• ЗАДАНИЕ 1
Переведите на английский язык предложение из текста о философии и театре: «Я, как практик, не могу не высказаться по поводу публикации Ю. М. Шора «Актерство и грех».»
• ЗАДАНИЕ 2
Напишите продолжение текста о философии и театре, начиная сразу после его последнего предложения.

• ФРАГМЕНТ

##########

Театр

Возвращение философии к вопросам театра

Наконец-то, наконец-то философия вышла из привычного для нее состояния «вещь в себе» и обратила свой взгляд к вопросам культуры, в частности театра. Победив в себе страх стать прикладным видом, философия явила на страницах нашего петербургского журнала замечательные размышления о сущностях творчества. Возможно, то, что мы оказались брошенными «матерью искусств» (как называли философию древние), отучило нас искать ответы в самих сущностях и заставляет довольствоваться внешними разнообразными проявлениями этих сущностей. Так часто, желая вылечиться, мы пьем груду лекарств, предполагая примерный диагноз, а то и вовсе не заботясь о нем. Так политики лечат страну все больше кровопусканием, не заботясь о ее группе крови и уж совсем не интересуясь диагнозом.

Философия искусства, надо признать, за последнее, довольно длительное, время была сведена к чистой археологии. Я мечтаю о ее обращении к живому театру и хочу надеяться, что к нам вернется полновесное понятие — философия искусства.

Я, как практик, не могу не высказаться по поводу публикации Ю. М. Шора «Актерство и грех».

Само название статьи более узко, чем те смыслы, которые мы вычитываем при целостном взгляде на текст, поэтому второе название, «Заметки о двух путях человеческой души», кажется более полновесным. Думается, что количество аспектов этой темы еще больше. Но для того, чтобы не блуждать по лабиринту общепринятых мнений или не собирать профанных суждений из зрительного зала, стоит, пожалуй, остановиться и подробнее рассмотреть несколько моментов, которые отражают, прежде всего, природу самого греха и принцип его осознания. «Определять нечто как грех или ощущать греховность — осознавать его». Правильный акцент есть камень преткновения в рассмотрении данного вопроса. Действительно, лицедейство рассматривалось как грех и выводилось в отдельную статью, как бы отмежевывалось от творчества в его разновидностях (литература, живопись и т. д.). Скорее всего, это вопрос чисто клерикального характера, поскольку, при разнице в инструментах, принцип у творчества одинаков. Но другой, вполне самостоятельный вопрос — это границы дозволенного или, наоборот, табуированного в творчестве: «смеяться над Богом можно, но вот чего нельзя — играть веру в Бога, иначе, как Ставрогин, начнешь понимать, что нечем жить».

##########

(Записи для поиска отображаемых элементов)

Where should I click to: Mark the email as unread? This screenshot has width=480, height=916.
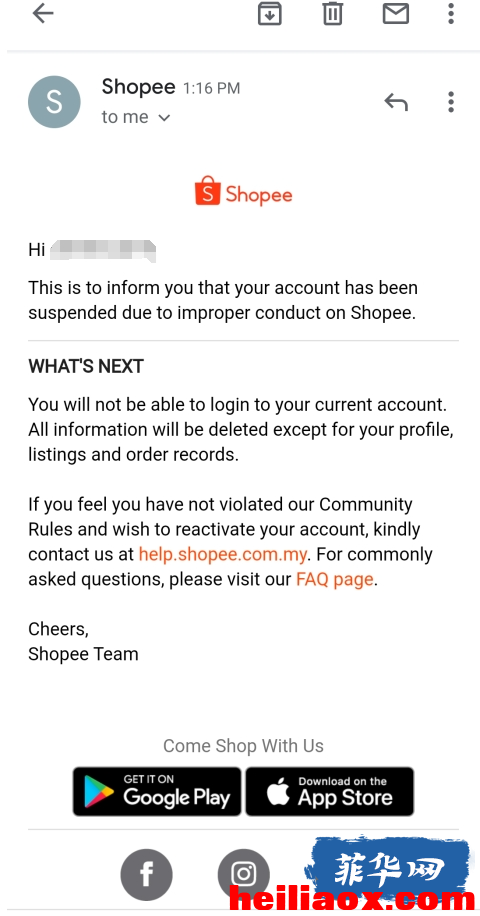click(395, 13)
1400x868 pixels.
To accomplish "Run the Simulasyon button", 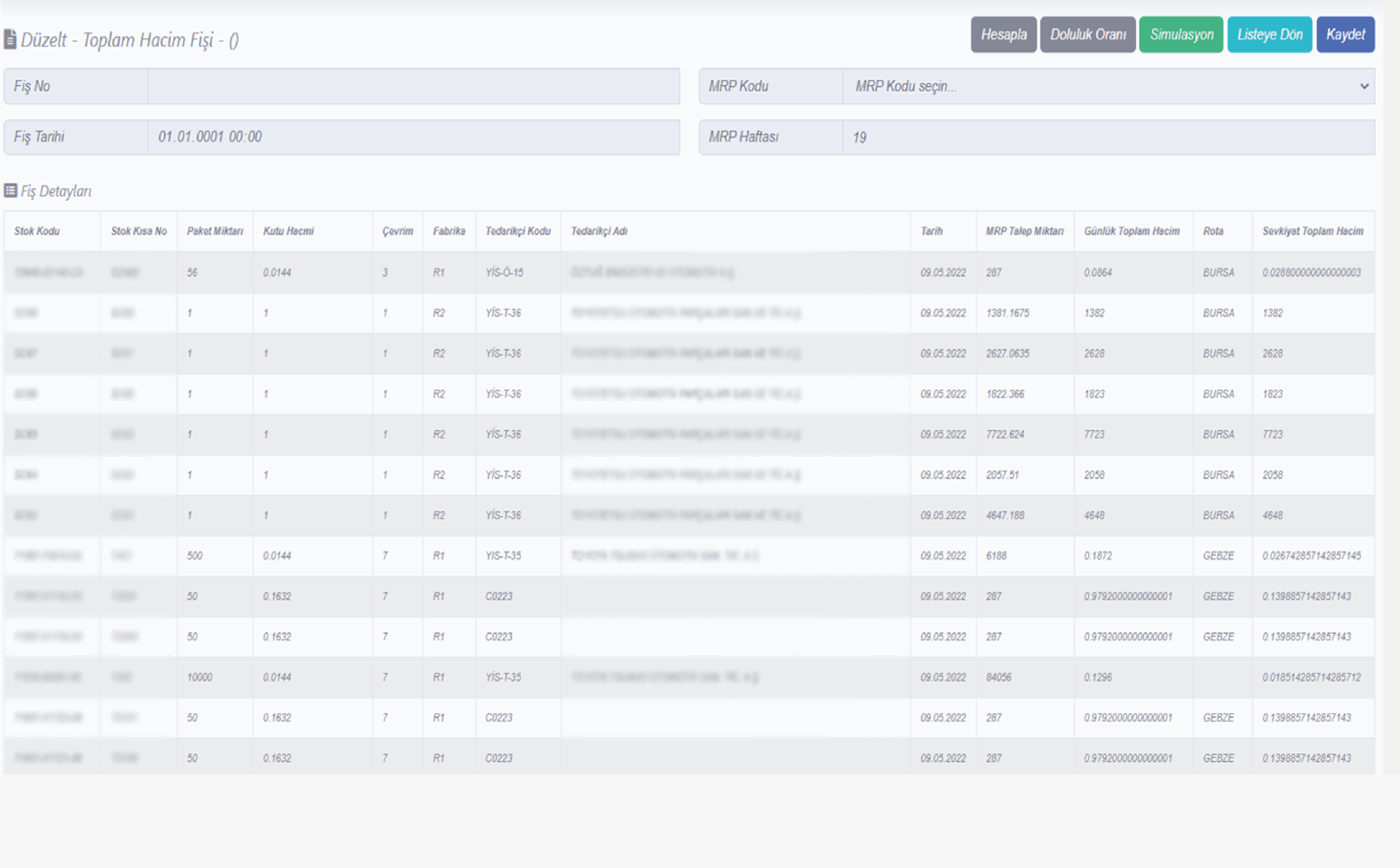I will pos(1181,34).
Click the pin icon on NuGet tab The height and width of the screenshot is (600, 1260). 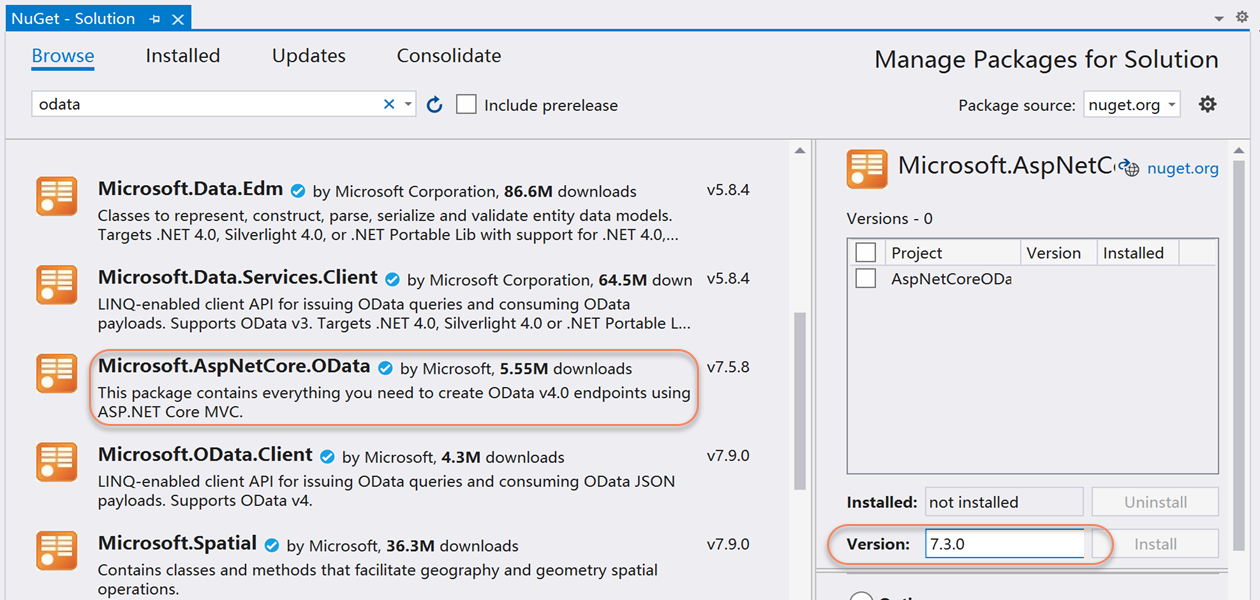[x=155, y=19]
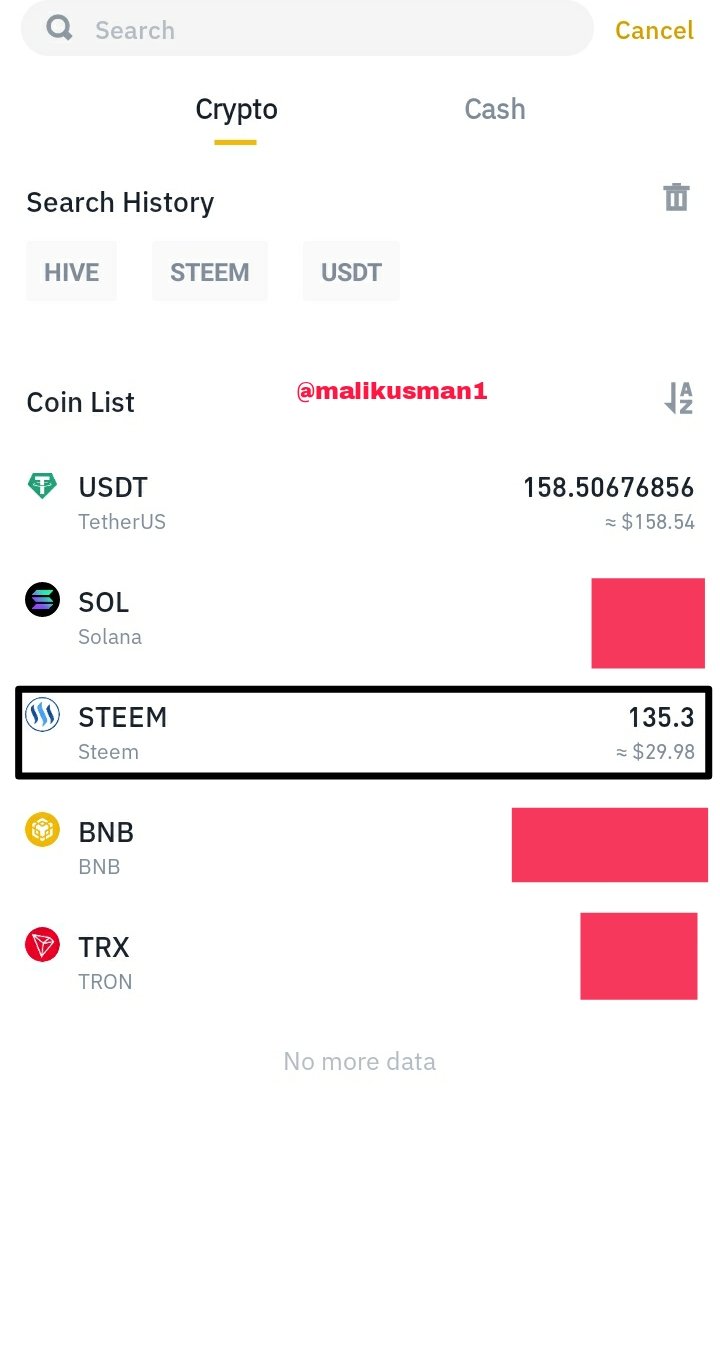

##########

• РЕЗУЛЬТАТ 1
As a practitioner, I cannot help but comment on Yu. M. Shor's publication "Acting and Sin."

• РЕЗУЛЬТАТ 2
Очевидно следующее: при всей своей противоречивости художественное и религиозное, два антипода, странным образом от самих истоков шествуют рука об руку. Эстетическое и этическое, как единство противоположностей. Но мне кажется, что правильнее сравнивать эти два института не по качественным их определениям («многоцветье, изобильность — самоуглубленность и тихое созерцание»), а по цели их воздействия. Можно, пользуясь методом Сократа, найти абсолютный эквивалент категории этического — Бог. Но если, следуя тем же путем, мы будем искать абсолют эстетического, я думаю, мы согласимся с довольно прозрачными выводами Платона и также скажем — Бог. Эстетическое и этическое сольются. «Если бы кому-нибудь довелось увидеть прекрасное само по себе, прозрачным, чистым, беспримесным, не обремененным человеческой плотью, красками и всяким другим бренным вздором, если бы это божественное прекрасное можно было увидеть во всем его единообразии? Неужели же ты думаешь, Сократ, — сказала Диотима, — что человек, устремивший к нему взор, подобающим образом его созерцающий и с ним неразлучный, может жить жалкой жизнью? Неужели ты не понимаешь, Сократ, что лишь созерцая прекрасное тем, чем его надлежит созерцать, он сумеет родить не призраки добродетели, а добродетель истинную, потому что постигает он истину, а не призрак?» Сущность Бога и его Лик, содержание и форма. Сам собой напрашивается принцип исследования единства противоположностей.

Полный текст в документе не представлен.